In 17th-century Italy, Jews and Christians met in taverns where they would “sit, drink, argue, and sing,” she said. Eating, drinking, and dancing often led to sexual encounters and long term relationships.

“This caused more than a headache for Christian authorities as well,” said Teter, adding that such revelry triggered new legislation and new Jewish laws.

Magda Teter Inaugural Shvidler LectureAmong Jews, those enjoying the delights were not simply rebels disregarding the commandments, though they were indeed violating Jewish and Christian law.

“Surely they disregarded commandments, defied existing laws, sometimes endangering their lives, and were indeed ‘abandoning themselves to physical pleasure,’” said Teter. “But this was because it was part of daily life—not a result of ‘freethinking behavior’ as such behavior would be interpreted later in the 18th century and beyond.”

Jews became “part of daily life” in an integrated fashion, a fact often overlooked by contemporary historians, she said. It underscores the difference between the pre-modern and modern Europe, she said, as well as much about what we know in Jews’ and Christians’ quotidian lives.

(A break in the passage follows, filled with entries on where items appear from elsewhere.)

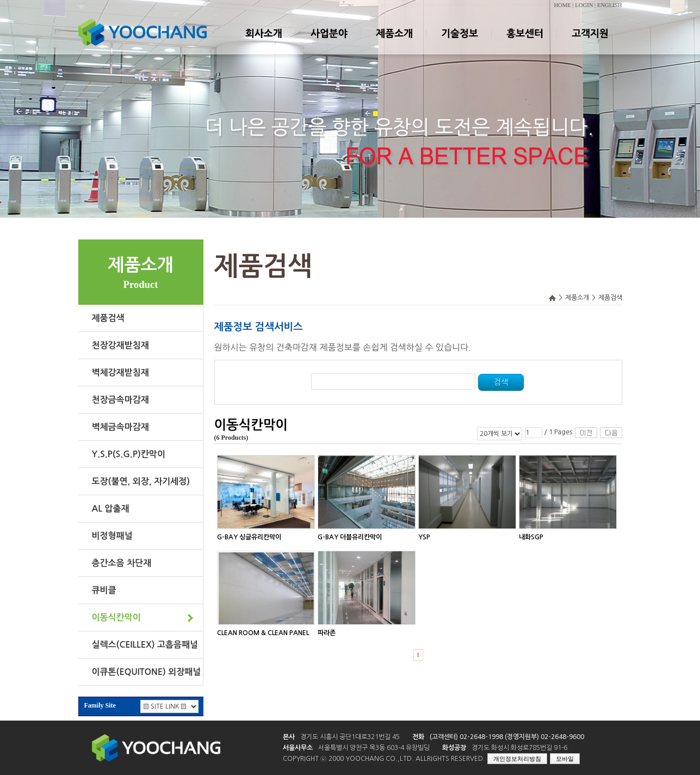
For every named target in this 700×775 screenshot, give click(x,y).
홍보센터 (524, 43)
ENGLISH (610, 5)
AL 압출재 (110, 508)
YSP (424, 537)
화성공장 (454, 748)
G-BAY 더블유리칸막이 (350, 537)
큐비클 (104, 590)
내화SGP (531, 537)
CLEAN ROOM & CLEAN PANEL (263, 633)
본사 (289, 737)
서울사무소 (298, 748)
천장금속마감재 (120, 399)
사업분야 (329, 43)
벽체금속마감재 (120, 427)
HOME (562, 5)
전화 (418, 737)
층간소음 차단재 (122, 563)
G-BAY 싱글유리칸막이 (249, 537)
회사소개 (263, 43)
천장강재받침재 (120, 345)
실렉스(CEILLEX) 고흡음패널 (145, 644)
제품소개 (394, 43)
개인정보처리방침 (517, 759)
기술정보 (459, 43)
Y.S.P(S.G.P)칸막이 (128, 454)
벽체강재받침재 (120, 372)
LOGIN (584, 5)
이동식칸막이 (116, 617)
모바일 (565, 759)
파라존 (326, 633)
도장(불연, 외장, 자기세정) (141, 481)
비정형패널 (112, 536)
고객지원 (590, 43)
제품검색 (108, 318)
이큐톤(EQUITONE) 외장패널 (146, 672)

“There is no doubt that modern and pre-modern periods are different. But ‘integration’ as such can no longer be seen as ‘a basic criterion of the modern period.’ It is clear now that the traditional narrative of Jewish insularity, victimhood, and idealized piety, that was only to be shattered by modernity, no longer holds.”

In welcoming the audience to the lecture, Joseph M. McShane, SJ, president of Fordham, paused to remember the victims of weekend violence in Paris. He said the events inspired by religious differences placed the evening’s lecture in context, noting that Teter’s interfaith research is a step toward building “bridges of understanding.”

“Here at Fordham we . . . celebrate the human spirit, we seek to devote ourselves to the idea that life, not death, comes from faith in God,” he said.

“This is very important, especially in the aftermath of what happened in Paris.”